The contribution of Ca 2+ release from intracellular stores to the rise in the free cytosolic Ca 2+ concentration ([Ca 2+ ] c ) triggered by Ca 2+ influx was investigated in mouse pancreatic β‐cells. Depolarization of β‐cells by 45 m m K + (in the presence of 15 m m glucose and 0.1 m m diazoxide) evoked two types of [Ca 2+ ] c responses: a monotonic and sustained elevation; or a sustained elevation superimposed by a transient [Ca 2+ ] c peak (TCP) (40–120 s after the onset of depolarization).
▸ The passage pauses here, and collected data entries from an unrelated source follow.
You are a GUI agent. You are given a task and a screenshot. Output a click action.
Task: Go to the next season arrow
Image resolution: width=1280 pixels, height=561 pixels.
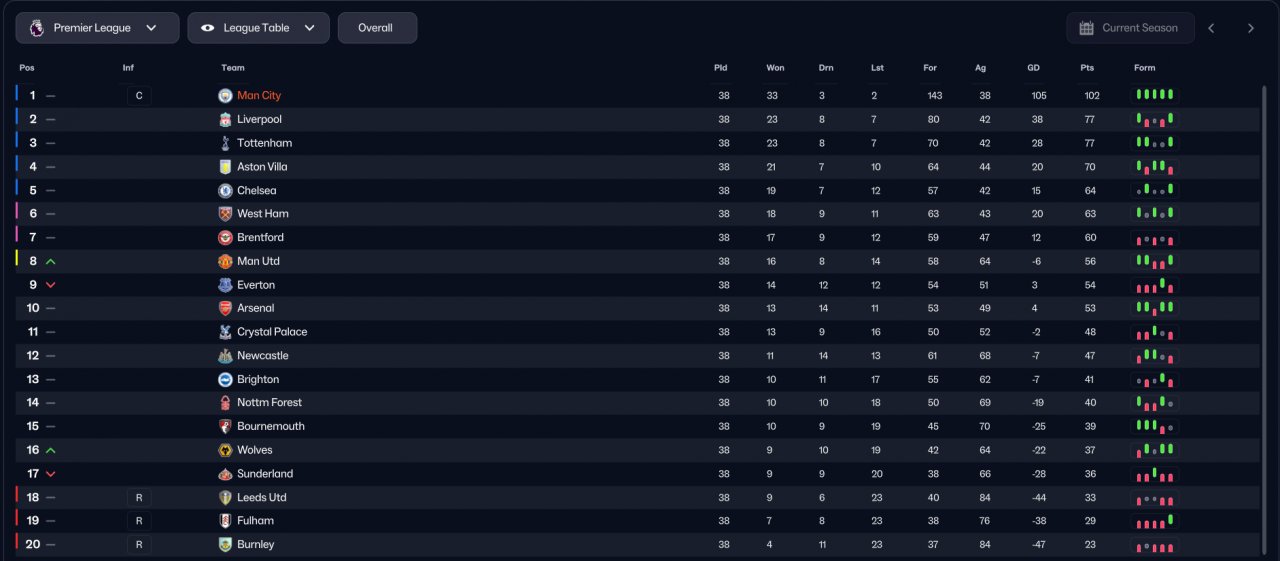1250,28
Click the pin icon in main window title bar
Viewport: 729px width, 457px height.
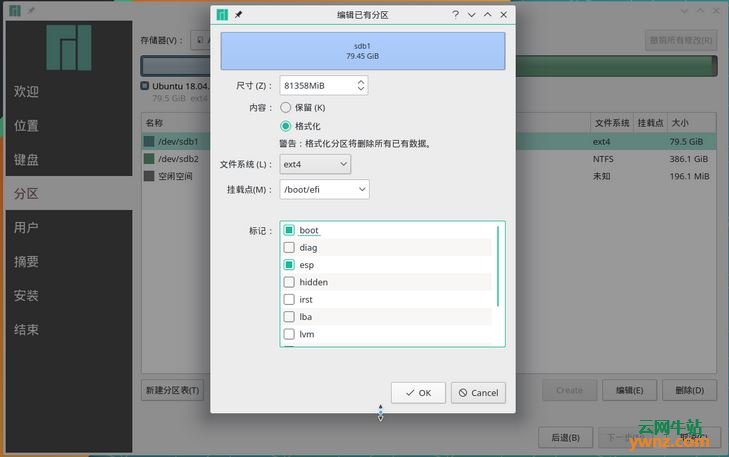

Simultaneous measurements of [Ca 2+ ] c and voltage‐dependent Ca 2+ current established that the TCP did not result from a larger Ca 2+ current. Abolition of the TCP by thapsigargin and its absence in sarco‐endoplasmic reticulum Ca 2+ ‐ATPase 3 (SERCA3) knockout mice show that it is caused by Ca 2+ mobilization from the endoplasmic reticulum. A TCP could not be evoked by the sole depolarization of β‐cells but required a rise in [Ca 2+ ] c pointing to a Ca 2+ ‐induced Ca 2+ release (CICR). This CICR did not involve inositol 1,4,5‐trisphosphate (IP 3 ) receptors (IP 3 Rs) because it was resistant to heparin. Nor did it involve ryanodine receptors (RyRs) because it persisted after blockade of RyRs with ryanodine, and was not mimicked by caffeine, a RyR agonist. Moreover, RyR1 and RyR2 mRNA were not found and RyR3 mRNA was only slightly expressed in purified β‐cells. A CICR could also be detected in a limited number of cells in response to glucose. Our data demonstrate, for the first time in living cells, the existence of an atypical CICR that is independent from the IP 3 R and the RyR. This CICR is prominent in response to a supraphysiological stimulation with high K + , but plays little role in response to glucose in non‐obese mouse pancreatic β‐cells.